I know this is a little out of the realm of conversation, but I can remember learning how to use a baitcaster in freshwater. I was YOUNG, I remember my father telling me that baitcasters will outcast spinning and you have more control. I didn't understand why, I just knew even at around 7yrs old that I wanted the elusive distance we all search for today.


----------



## vbflyfisher (May 2, 2005)

get the sl20sh. it hold close to 300yrds of 17. it is MUCH more rugged than the 525, and will outlast it no doubt. it has centrifugal brakes that can be added or removed to control spool speed during flight. for starters put in both reds, and cast nice and smoooth.


----------



## squalus (Sep 26, 2007)

I posted this on the forum a while back - a lot of good info on the Daiwas and their differences

*Daiwa Reel Comparison*


----------



## sprtsracer (Apr 27, 2005)

vbflyfisher said:


> get the sl20sh. it hold close to 300yrds of 17. it is MUCH more rugged than the 525, *and will outlast it no doubt.* it has centrifugal brakes that can be added or removed to control spool speed during flight. for starters put in both reds, and cast nice and smoooth.

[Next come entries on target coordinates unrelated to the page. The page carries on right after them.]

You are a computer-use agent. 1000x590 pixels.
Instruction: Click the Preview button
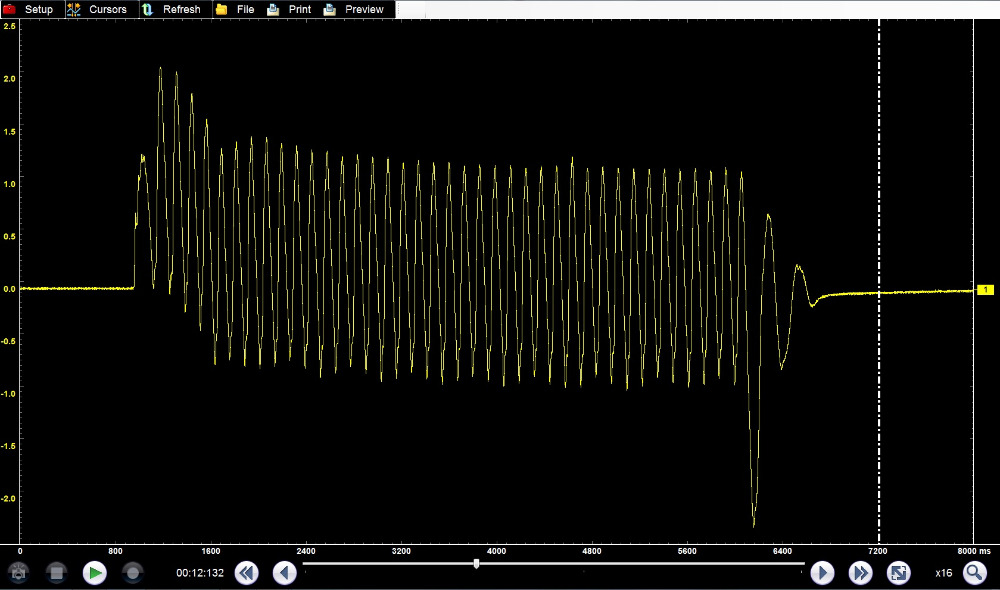[x=364, y=9]
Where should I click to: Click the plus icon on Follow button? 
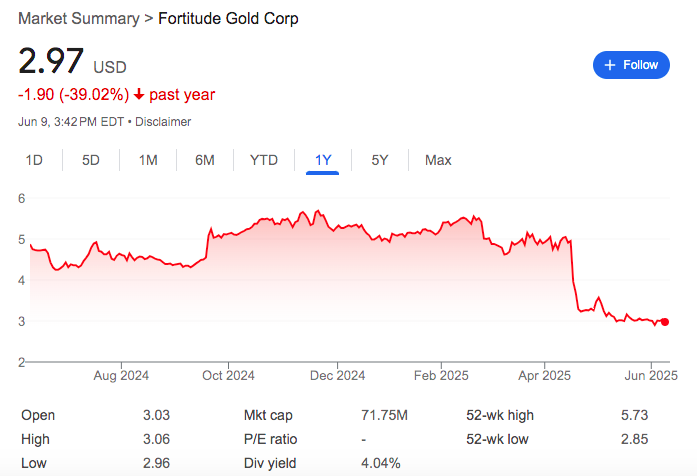click(609, 65)
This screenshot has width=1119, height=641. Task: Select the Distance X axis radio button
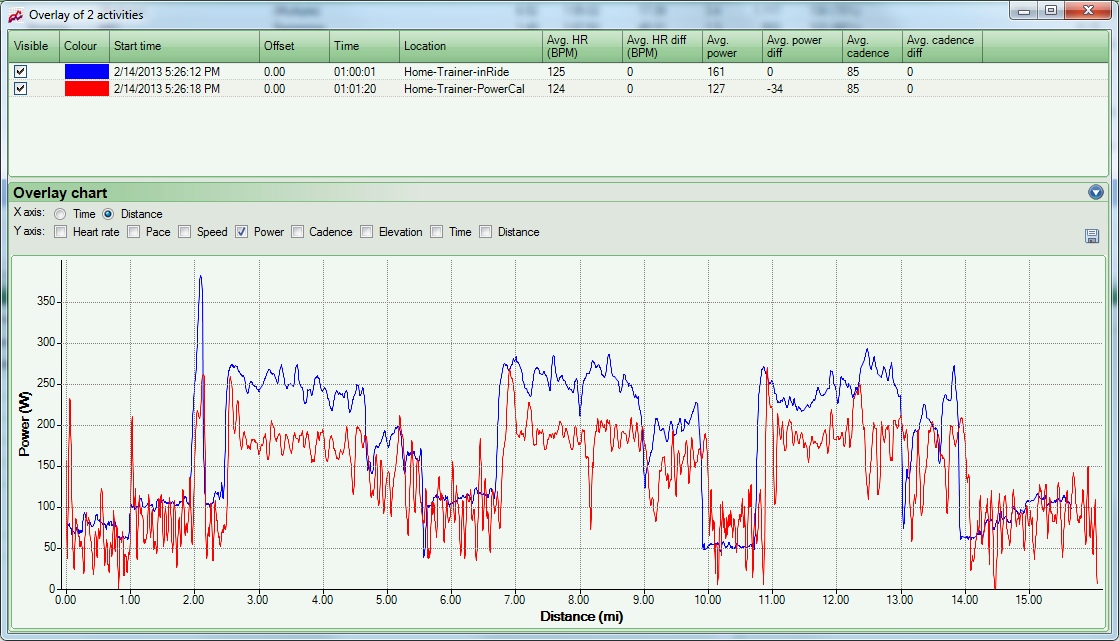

Well...that remains to be seen. Nothing against the Slosh 20, but haven't heard of any premature 525 breakdowns yet. I have a 525 which I will SWEAR by BUT...I am considering a Daiwa 30 series of some sort just for $hit$ and giggles and we'll see which one ends up in the marketplace. Maybe I'll keep 'em both and use one for mono and one for braid (probably the 525for braid because of line capacity). Dang...I have a personally magged Jigmaster with 17 lb mono, and a Penn Torque 300 and a Penn Baja 113HN that are as yet unspooled...so who knows??? I will agree with trying to cast them both before you buy. No matter though, from what I read on here (having no experience yet with the Daiwas) you will probably be comfortable with either. It's just that if you can try them both first, and being on a budget, you can get the best one for you FIRST, and not turn into a "tackle Ho" like me and several others. Best of luck and enjoy!


----------



## Fishman (Apr 23, 2000)

Can't go wrong with the Diawa Sealine reels they hold plenty of line. They have a good drag and they are not that expensive.


----------



## Hudak (Sep 10, 2007)

Don't forget about the clicker on the Slosh....You can hear the thing even if you are eating potato chips!! opcorn:


----------



## JAM (Jul 22, 2002)

*vbflyfisher*

Beg to differ,, one question did any dawai reel ever hold a distance record.. Answer is NO.. But the penn did.. Friction brakes cause resistance which will cost you distance.. Magnetic field no friction.. JAM


----------



## notso (Jul 18, 2005)

Jam,

I think you mis-read his post. He said OUT LAST, not out cast...


----------



## Lipyourown (May 11, 2005)

I prefer the 525 Mag...but for starting out I think an Abu out of the box is easier to learn on.


----------



## Kwesi W. (Apr 14, 2006)

*Here we go again *

This topic seems to come up ever couple of months.. You have Die hard 525 guys, and then you have the Daiwa guys.. LOL I have both reels and like them both.. I DO think the peen cast better, but then again that's what it was designed for ( ask Blackbeard). The Daiwa is a true TANK. That reel is built very well, and seems to be a better choice for a beginner. (IMHO)... As i whole the Daiwa's seem to be pretty consistant. By that I mean it seems like no two penns are the same. I know guys who have 2-5 of them and have all of them set on a different setting. Go figure.. Either way try to get them used. There are dozens of TH's (tackle ho's) on here that unload their equipment in the winter.. Good Luck..


----------



## JAM (Jul 22, 2002)

*My Bad*

but I still have my first 525 and its aweful old.. Aweful old.. Can't be much harder on a reel then me.. I ain't mister maintnance.. Once a year they get broken down and lubed.. Kneck deep wading reel under water most of the time.. Tought as nails..wash with sweet water and thats all I do.. I aint changing but the new saltist is the true tank, alum.... Body.. same cap as the slsh/shv, slha.. JAM


----------



## RuddeDogg (Mar 20, 2004)

*I just started*

Tossin conventional reels. Just about everyone I talked to, fisherman, bait shops and research I did myself, the Penn 525 was the go to reel. I tried one out and I now have 3. Very user friendly and easy to cast.


----------



## vbflyfisher (May 2, 2005)

yea JAM, I'm just going by what ive seen. nothing against the 525. i've seen a couple that havent held up too well. I've just had good luck with diawas.


----------



## squalus (Sep 26, 2007)

kmw21230 said:


> This topic seems to come up ever couple of months.. You have Die hard 525 guys, and then you have the Daiwa guys...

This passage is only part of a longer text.